ちょっと分かりづらいが右上の壁にかかっているのが電話

 結局次の日の映画反省会はお流れとなってしまった。みんなテンションダダ下がりだったのだ。
 私は心の中で、「自分は黒人差別をしている」と感じて嫌な自分を見た気がした。

2. ナイアガラで聞いた教え子の述懐

 1980年代後半にアメリカに行った時、同僚を案内した。
 そのことをCleveland(エリー湖の少し南)だったと思うが、ご主人が研究のために留学していた卒業生に手紙で伝えた。会いたいということで、ナイアガラで合流することになった。彼らは車でやってくるというのだ。そして「海外体験 期待と不安と喜びと」シリーズのどれかで書いた回転レストランで食事をしたのだ。
 食事をしながら、見学するためのデッキで滝を見ながら、歩きながら、彼女が私に話してくれたことが耳に残っている。その時に「やはりミシガン大学から」に書いた内容を話した覚えがある。

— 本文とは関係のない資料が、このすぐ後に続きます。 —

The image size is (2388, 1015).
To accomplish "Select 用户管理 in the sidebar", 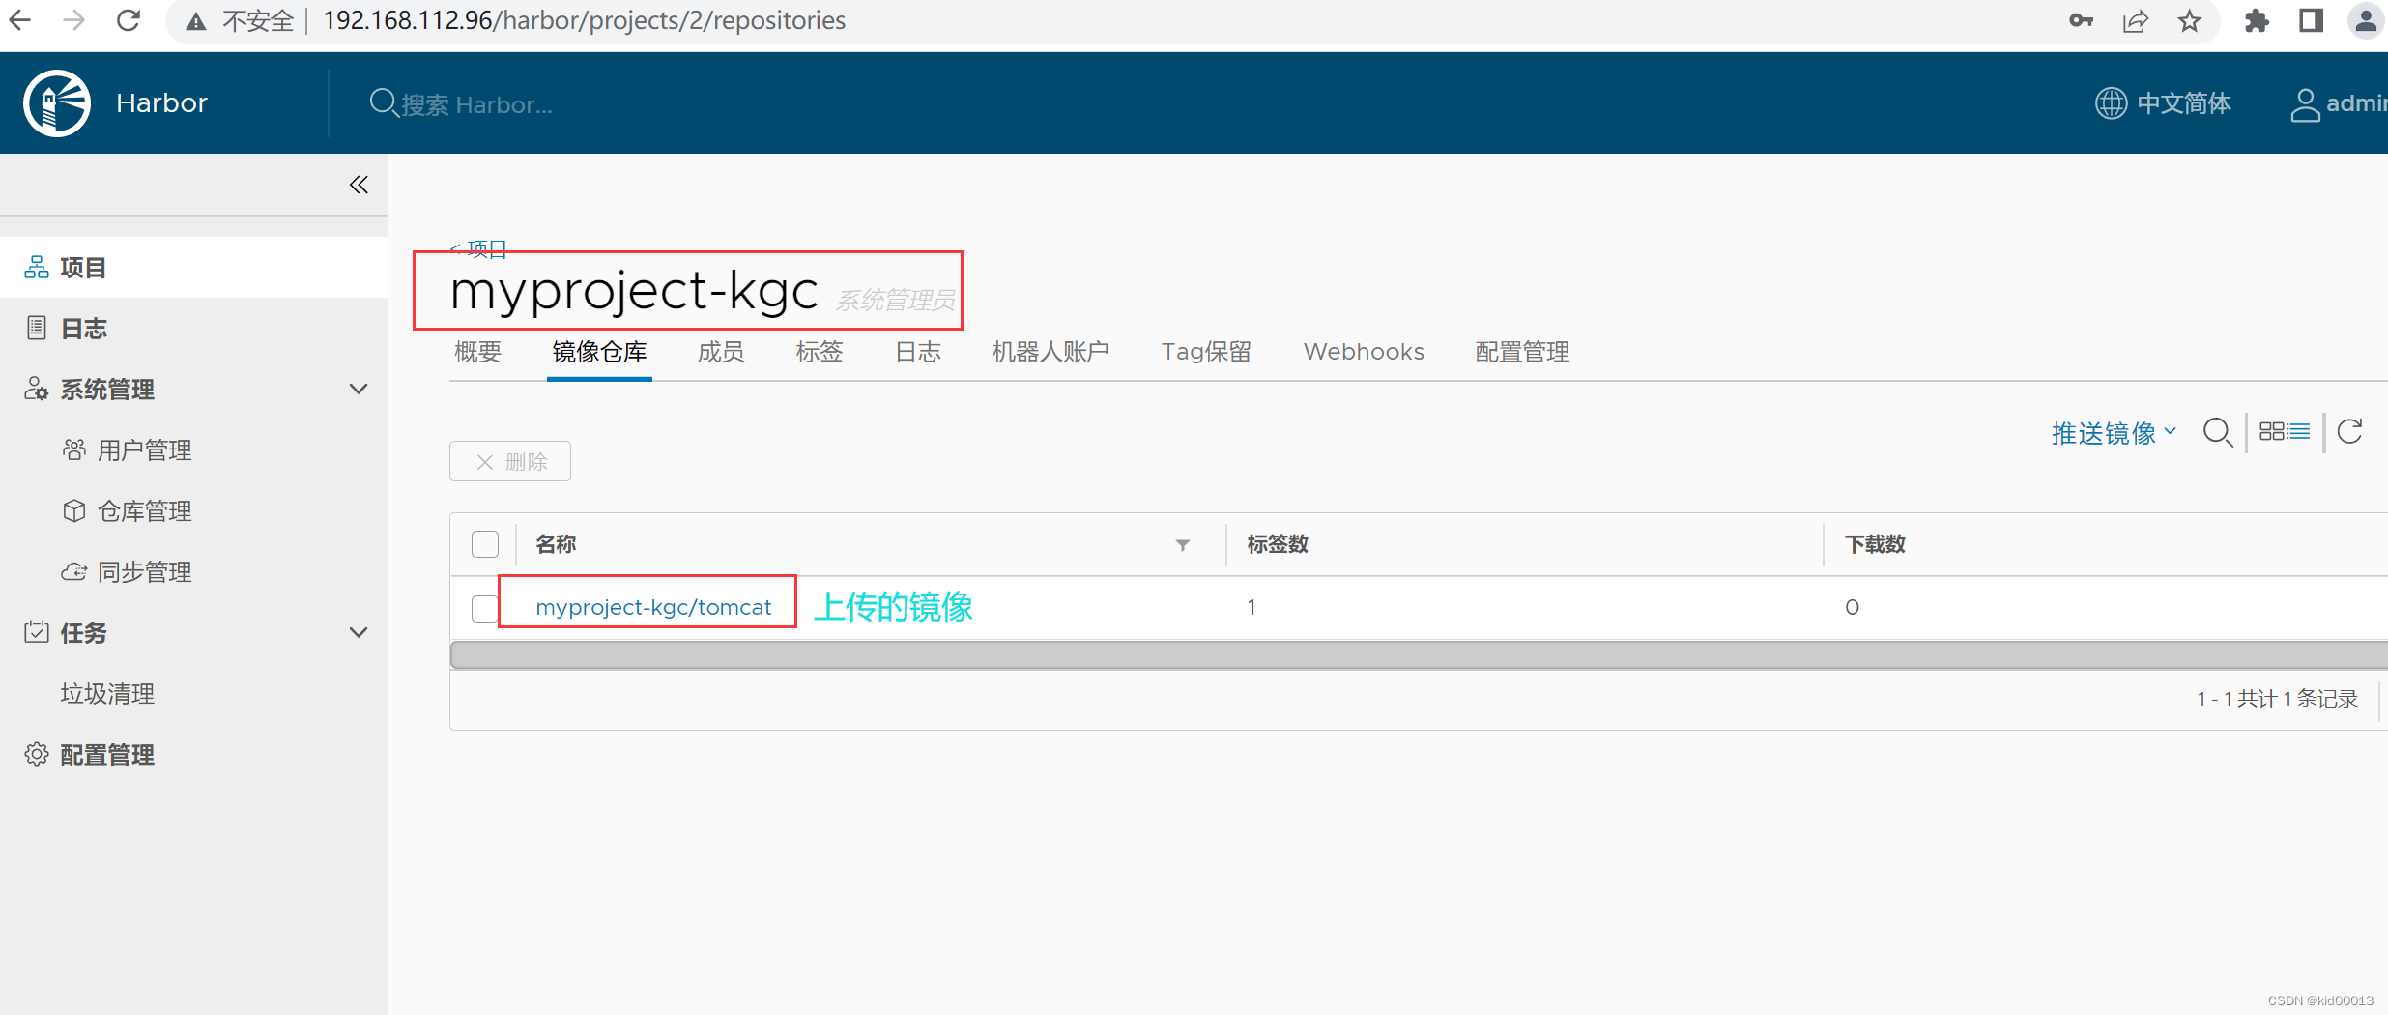I will [142, 449].

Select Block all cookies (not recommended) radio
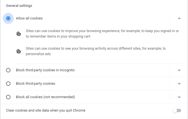coord(8,97)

 彼女はとにかく優しい人柄で、思いもよらないことを話したりする。彼女は大学を卒業してから、同僚として私が教えていた学校で教師としてやってきた。教科も同じ英語だ。
 彼女がまだ結婚する前の話がある。
 職員室の隣に仕事をしたりお茶をしたりするスペースがあった。そこで数人がコーヒータイムをおしゃべりで埋め尽くしていた時のことだ。その一人が紙のコーヒーフィルターでドリップコーヒーを作っているとき、真面目な顔をしてこう言ったのだ。
 「へぇ~、ドリップするのに紙もあるんですね。私、初めて見ました。うちのは布でドリップコーヒーを作っていまっす」
 「それって、自慢?」
 「いえいえ、紙だったからびっくりしただけですよ」
 彼女は実はお嬢様なのだ。
 「私もたまには布フィルターを使うけど、あとで洗わないといけないのが面倒だから、紙を使うことが多いよ」(これは私の発言)
 「えっ! 布だと洗わないといけないんですか? 洗ってから捨てるんですか?」 
 「あんた、布フィルターを一度使っただけで捨ててるの?」
 それまで別の話に花を咲かせていた周りの教員が参戦してきた。
 「え? 洗ってまた使うんですか?」
 この続きは書くのが面倒だ。ただ、そこにいた全員が大笑いだ。
 「私、知りませんでした。明日からは洗って使います。」
 その時の彼女の驚いた顔と笑顔が今でも思い出される。
 またもやわき道を歩いてしまった。話の脱線は私の常とう手段だ。
 
 彼女は夫の留学についていったのだが、買い物に一人で出かけたのだそうだ。ダウンタウンのスーパーで、黒人客がたくさんいて、怖かったと話していた。詳しいことは忘れてしまったのだが、彼女はとても落ち込んだそうだ。
 それというのが、自分が黒人というだけでその男性を差別の目で見てしまったというのだ。日本にいるときはほとんどそんな場面に出くわさない。彼女は人を差別するような人ではないことは、私自身が証明してもいいほどだ。
 その後そういう生活にも慣れたのだと思うが、私もデトロイトの町で同じような緊張を感じたことがあったから、人のことはとやかく言えない。
 
 最初、この記事はこれだけにするつもりだったが、最初に書いたように「Fortnum &Mason」でのことだけは最低でも書かなければならないので「その2」として独立させるために、この記事を「その1」としたのだ。